| What to produce |
Revise the listing below by changing "GUI agent" to "screen agent" wherever it appears, leaving everything else untouched.

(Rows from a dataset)
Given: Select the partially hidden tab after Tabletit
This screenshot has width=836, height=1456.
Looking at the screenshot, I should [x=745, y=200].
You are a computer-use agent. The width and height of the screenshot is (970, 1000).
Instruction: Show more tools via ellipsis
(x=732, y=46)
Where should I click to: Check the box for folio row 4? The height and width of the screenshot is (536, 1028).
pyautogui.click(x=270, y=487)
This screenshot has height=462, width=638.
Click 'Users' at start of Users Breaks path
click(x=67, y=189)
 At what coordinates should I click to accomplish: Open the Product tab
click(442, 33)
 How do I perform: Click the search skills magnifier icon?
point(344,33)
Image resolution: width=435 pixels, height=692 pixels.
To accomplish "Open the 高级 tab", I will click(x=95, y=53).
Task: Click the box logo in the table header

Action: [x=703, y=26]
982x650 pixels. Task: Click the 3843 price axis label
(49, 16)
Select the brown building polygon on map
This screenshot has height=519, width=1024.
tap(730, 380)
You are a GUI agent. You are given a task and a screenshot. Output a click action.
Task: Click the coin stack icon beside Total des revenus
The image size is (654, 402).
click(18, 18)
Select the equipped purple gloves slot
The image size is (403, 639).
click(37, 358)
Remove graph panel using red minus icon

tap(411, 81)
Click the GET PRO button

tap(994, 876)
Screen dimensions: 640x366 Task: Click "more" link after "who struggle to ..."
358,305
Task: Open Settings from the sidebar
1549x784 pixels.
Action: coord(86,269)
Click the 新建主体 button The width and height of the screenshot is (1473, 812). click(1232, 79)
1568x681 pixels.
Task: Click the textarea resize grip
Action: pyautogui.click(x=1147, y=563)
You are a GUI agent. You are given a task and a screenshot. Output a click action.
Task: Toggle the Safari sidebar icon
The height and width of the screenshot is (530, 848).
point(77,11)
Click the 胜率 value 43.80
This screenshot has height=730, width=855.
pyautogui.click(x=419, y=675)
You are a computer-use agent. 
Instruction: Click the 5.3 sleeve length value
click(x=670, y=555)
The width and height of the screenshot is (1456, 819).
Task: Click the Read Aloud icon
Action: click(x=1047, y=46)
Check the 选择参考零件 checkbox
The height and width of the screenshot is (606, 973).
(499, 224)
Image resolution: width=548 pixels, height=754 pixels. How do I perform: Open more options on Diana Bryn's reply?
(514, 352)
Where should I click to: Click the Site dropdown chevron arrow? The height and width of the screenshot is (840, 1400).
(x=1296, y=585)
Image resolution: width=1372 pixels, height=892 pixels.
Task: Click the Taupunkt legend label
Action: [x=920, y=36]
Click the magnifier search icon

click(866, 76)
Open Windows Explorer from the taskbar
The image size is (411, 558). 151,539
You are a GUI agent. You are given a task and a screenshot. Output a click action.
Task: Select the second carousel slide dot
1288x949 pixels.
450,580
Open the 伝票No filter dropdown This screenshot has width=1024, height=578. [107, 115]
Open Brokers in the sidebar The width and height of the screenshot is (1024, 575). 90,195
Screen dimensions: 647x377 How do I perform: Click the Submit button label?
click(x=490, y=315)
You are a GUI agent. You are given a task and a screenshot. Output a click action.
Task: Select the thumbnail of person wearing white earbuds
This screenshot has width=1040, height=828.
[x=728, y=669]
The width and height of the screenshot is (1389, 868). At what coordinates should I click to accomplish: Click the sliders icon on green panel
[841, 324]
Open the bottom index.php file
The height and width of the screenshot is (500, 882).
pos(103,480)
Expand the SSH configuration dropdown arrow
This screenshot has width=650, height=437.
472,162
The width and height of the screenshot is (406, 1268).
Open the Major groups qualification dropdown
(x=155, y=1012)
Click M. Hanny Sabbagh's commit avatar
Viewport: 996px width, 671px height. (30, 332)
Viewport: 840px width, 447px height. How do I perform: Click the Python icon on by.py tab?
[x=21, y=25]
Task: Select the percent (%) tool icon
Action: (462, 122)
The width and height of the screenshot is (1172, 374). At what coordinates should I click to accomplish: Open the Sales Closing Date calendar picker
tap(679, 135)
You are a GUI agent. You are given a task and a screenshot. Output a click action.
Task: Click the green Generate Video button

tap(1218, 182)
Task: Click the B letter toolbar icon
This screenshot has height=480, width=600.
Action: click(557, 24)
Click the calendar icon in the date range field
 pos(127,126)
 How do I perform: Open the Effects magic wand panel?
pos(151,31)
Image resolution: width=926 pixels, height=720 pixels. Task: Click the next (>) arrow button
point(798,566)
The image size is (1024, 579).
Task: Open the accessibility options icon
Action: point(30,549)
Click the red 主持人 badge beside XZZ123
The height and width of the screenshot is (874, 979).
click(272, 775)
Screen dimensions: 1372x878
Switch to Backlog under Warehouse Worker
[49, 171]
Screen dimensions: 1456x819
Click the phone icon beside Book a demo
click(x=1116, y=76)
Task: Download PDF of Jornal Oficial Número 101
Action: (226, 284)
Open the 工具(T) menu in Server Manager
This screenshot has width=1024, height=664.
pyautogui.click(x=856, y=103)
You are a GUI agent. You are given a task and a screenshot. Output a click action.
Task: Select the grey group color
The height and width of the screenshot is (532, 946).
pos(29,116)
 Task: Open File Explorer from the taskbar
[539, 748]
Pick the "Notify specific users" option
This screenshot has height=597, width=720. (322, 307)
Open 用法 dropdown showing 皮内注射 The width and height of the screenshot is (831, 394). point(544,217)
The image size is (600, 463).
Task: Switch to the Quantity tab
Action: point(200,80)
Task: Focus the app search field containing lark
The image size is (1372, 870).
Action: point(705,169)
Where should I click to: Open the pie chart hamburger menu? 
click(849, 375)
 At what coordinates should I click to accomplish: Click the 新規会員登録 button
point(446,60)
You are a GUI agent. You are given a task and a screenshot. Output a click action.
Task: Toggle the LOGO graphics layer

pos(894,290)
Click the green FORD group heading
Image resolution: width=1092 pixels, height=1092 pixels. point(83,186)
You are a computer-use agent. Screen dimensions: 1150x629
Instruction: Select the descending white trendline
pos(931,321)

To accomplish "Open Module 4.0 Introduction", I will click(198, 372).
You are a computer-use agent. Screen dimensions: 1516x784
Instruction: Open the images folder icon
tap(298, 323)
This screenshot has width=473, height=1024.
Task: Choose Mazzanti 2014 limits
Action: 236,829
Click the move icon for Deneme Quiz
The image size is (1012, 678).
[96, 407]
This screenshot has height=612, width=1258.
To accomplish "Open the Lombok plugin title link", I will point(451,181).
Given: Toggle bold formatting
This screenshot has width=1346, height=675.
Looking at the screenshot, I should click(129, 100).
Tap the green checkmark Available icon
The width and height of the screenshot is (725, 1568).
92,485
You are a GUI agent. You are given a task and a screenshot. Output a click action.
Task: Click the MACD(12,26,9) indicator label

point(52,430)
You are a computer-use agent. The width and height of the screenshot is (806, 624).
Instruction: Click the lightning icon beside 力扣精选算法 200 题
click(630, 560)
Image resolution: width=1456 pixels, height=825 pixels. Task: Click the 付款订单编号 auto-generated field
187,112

| Solution to this problem |
Given: Select the partially hidden tab after Tabletit
This screenshot has width=836, height=1456.
Looking at the screenshot, I should [x=745, y=200].
You are a computer-use agent. The width and height of the screenshot is (970, 1000).
Instruction: Show more tools via ellipsis
(x=732, y=46)
Where should I click to: Check the box for folio row 4? The height and width of the screenshot is (536, 1028).
pyautogui.click(x=270, y=487)
This screenshot has height=462, width=638.
Click 'Users' at start of Users Breaks path
click(x=67, y=189)
 At what coordinates should I click to accomplish: Open the Product tab
click(442, 33)
 How do I perform: Click the search skills magnifier icon?
point(344,33)
Image resolution: width=435 pixels, height=692 pixels.
To accomplish "Open the 高级 tab", I will click(x=95, y=53).
Task: Click the box logo in the table header

Action: [x=703, y=26]
982x650 pixels. Task: Click the 3843 price axis label
(49, 16)
Select the brown building polygon on map
This screenshot has height=519, width=1024.
tap(730, 380)
You are a screen agent. You are given a task and a screenshot. Output a click action.
Task: Click the coin stack icon beside Total des revenus
The image size is (654, 402).
click(18, 18)
Select the equipped purple gloves slot
The image size is (403, 639).
click(37, 358)
Remove graph panel using red minus icon

tap(411, 81)
Click the GET PRO button

tap(994, 876)
Screen dimensions: 640x366 Task: Click "more" link after "who struggle to ..."
358,305
Task: Open Settings from the sidebar
1549x784 pixels.
Action: coord(86,269)
Click the 新建主体 button The width and height of the screenshot is (1473, 812). click(1232, 79)
1568x681 pixels.
Task: Click the textarea resize grip
Action: pyautogui.click(x=1147, y=563)
You are a screen agent. You are given a task and a screenshot. Output a click action.
Task: Toggle the Safari sidebar icon
The height and width of the screenshot is (530, 848).
point(77,11)
Click the 胜率 value 43.80
This screenshot has height=730, width=855.
pyautogui.click(x=419, y=675)
You are a computer-use agent. 
Instruction: Click the 5.3 sleeve length value
click(x=670, y=555)
The width and height of the screenshot is (1456, 819).
Task: Click the Read Aloud icon
Action: click(x=1047, y=46)
Check the 选择参考零件 checkbox
The height and width of the screenshot is (606, 973).
(499, 224)
Image resolution: width=548 pixels, height=754 pixels. How do I perform: Open more options on Diana Bryn's reply?
(514, 352)
Where should I click to: Click the Site dropdown chevron arrow? The height and width of the screenshot is (840, 1400).
(x=1296, y=585)
Image resolution: width=1372 pixels, height=892 pixels.
Task: Click the Taupunkt legend label
Action: [x=920, y=36]
Click the magnifier search icon

click(866, 76)
Open Windows Explorer from the taskbar
The image size is (411, 558). 151,539
You are a screen agent. You are given a task and a screenshot. Output a click action.
Task: Select the second carousel slide dot
1288x949 pixels.
450,580
Open the 伝票No filter dropdown This screenshot has width=1024, height=578. [107, 115]
Open Brokers in the sidebar The width and height of the screenshot is (1024, 575). 90,195
Screen dimensions: 647x377 How do I perform: Click the Submit button label?
click(x=490, y=315)
You are a screen agent. You are given a task and a screenshot. Output a click action.
Task: Select the thumbnail of person wearing white earbuds
This screenshot has width=1040, height=828.
[x=728, y=669]
The width and height of the screenshot is (1389, 868). At what coordinates should I click to accomplish: Click the sliders icon on green panel
[841, 324]
Open the bottom index.php file
The height and width of the screenshot is (500, 882).
pos(103,480)
Expand the SSH configuration dropdown arrow
This screenshot has width=650, height=437.
472,162
The width and height of the screenshot is (406, 1268).
Open the Major groups qualification dropdown
(x=155, y=1012)
Click M. Hanny Sabbagh's commit avatar
Viewport: 996px width, 671px height. (30, 332)
Viewport: 840px width, 447px height. How do I perform: Click the Python icon on by.py tab?
[x=21, y=25]
Task: Select the percent (%) tool icon
Action: (462, 122)
The width and height of the screenshot is (1172, 374). At what coordinates should I click to accomplish: Open the Sales Closing Date calendar picker
tap(679, 135)
You are a screen agent. You are given a task and a screenshot. Output a click action.
Task: Click the green Generate Video button

tap(1218, 182)
Task: Click the B letter toolbar icon
This screenshot has height=480, width=600.
Action: click(557, 24)
Click the calendar icon in the date range field
 pos(127,126)
 How do I perform: Open the Effects magic wand panel?
pos(151,31)
Image resolution: width=926 pixels, height=720 pixels. Task: Click the next (>) arrow button
point(798,566)
The image size is (1024, 579).
Task: Open the accessibility options icon
Action: point(30,549)
Click the red 主持人 badge beside XZZ123
The height and width of the screenshot is (874, 979).
click(272, 775)
Screen dimensions: 1372x878
Switch to Backlog under Warehouse Worker
[49, 171]
Screen dimensions: 1456x819
Click the phone icon beside Book a demo
click(x=1116, y=76)
Task: Download PDF of Jornal Oficial Número 101
Action: (226, 284)
Open the 工具(T) menu in Server Manager
This screenshot has width=1024, height=664.
pyautogui.click(x=856, y=103)
You are a screen agent. You are given a task and a screenshot. Output a click action.
Task: Select the grey group color
The height and width of the screenshot is (532, 946).
pos(29,116)
 Task: Open File Explorer from the taskbar
[539, 748]
Pick the "Notify specific users" option
This screenshot has height=597, width=720. (322, 307)
Open 用法 dropdown showing 皮内注射 The width and height of the screenshot is (831, 394). point(544,217)
The image size is (600, 463).
Task: Switch to the Quantity tab
Action: point(200,80)
Task: Focus the app search field containing lark
The image size is (1372, 870).
Action: point(705,169)
Where should I click to: Open the pie chart hamburger menu? 
click(849, 375)
 At what coordinates should I click to accomplish: Click the 新規会員登録 button
point(446,60)
You are a screen agent. You are given a task and a screenshot. Output a click action.
Task: Toggle the LOGO graphics layer

pos(894,290)
Click the green FORD group heading
Image resolution: width=1092 pixels, height=1092 pixels. point(83,186)
You are a computer-use agent. Screen dimensions: 1150x629
Instruction: Select the descending white trendline
pos(931,321)

To accomplish "Open Module 4.0 Introduction", I will click(198, 372).
You are a computer-use agent. Screen dimensions: 1516x784
Instruction: Open the images folder icon
tap(298, 323)
This screenshot has width=473, height=1024.
Task: Choose Mazzanti 2014 limits
Action: 236,829
Click the move icon for Deneme Quiz
The image size is (1012, 678).
[96, 407]
This screenshot has height=612, width=1258.
To accomplish "Open the Lombok plugin title link", I will point(451,181).
Given: Toggle bold formatting
This screenshot has width=1346, height=675.
Looking at the screenshot, I should click(129, 100).
Tap the green checkmark Available icon
The width and height of the screenshot is (725, 1568).
92,485
You are a screen agent. You are given a task and a screenshot. Output a click action.
Task: Click the MACD(12,26,9) indicator label

point(52,430)
You are a computer-use agent. The width and height of the screenshot is (806, 624).
Instruction: Click the lightning icon beside 力扣精选算法 200 题
click(630, 560)
Image resolution: width=1456 pixels, height=825 pixels. Task: Click the 付款订单编号 auto-generated field
187,112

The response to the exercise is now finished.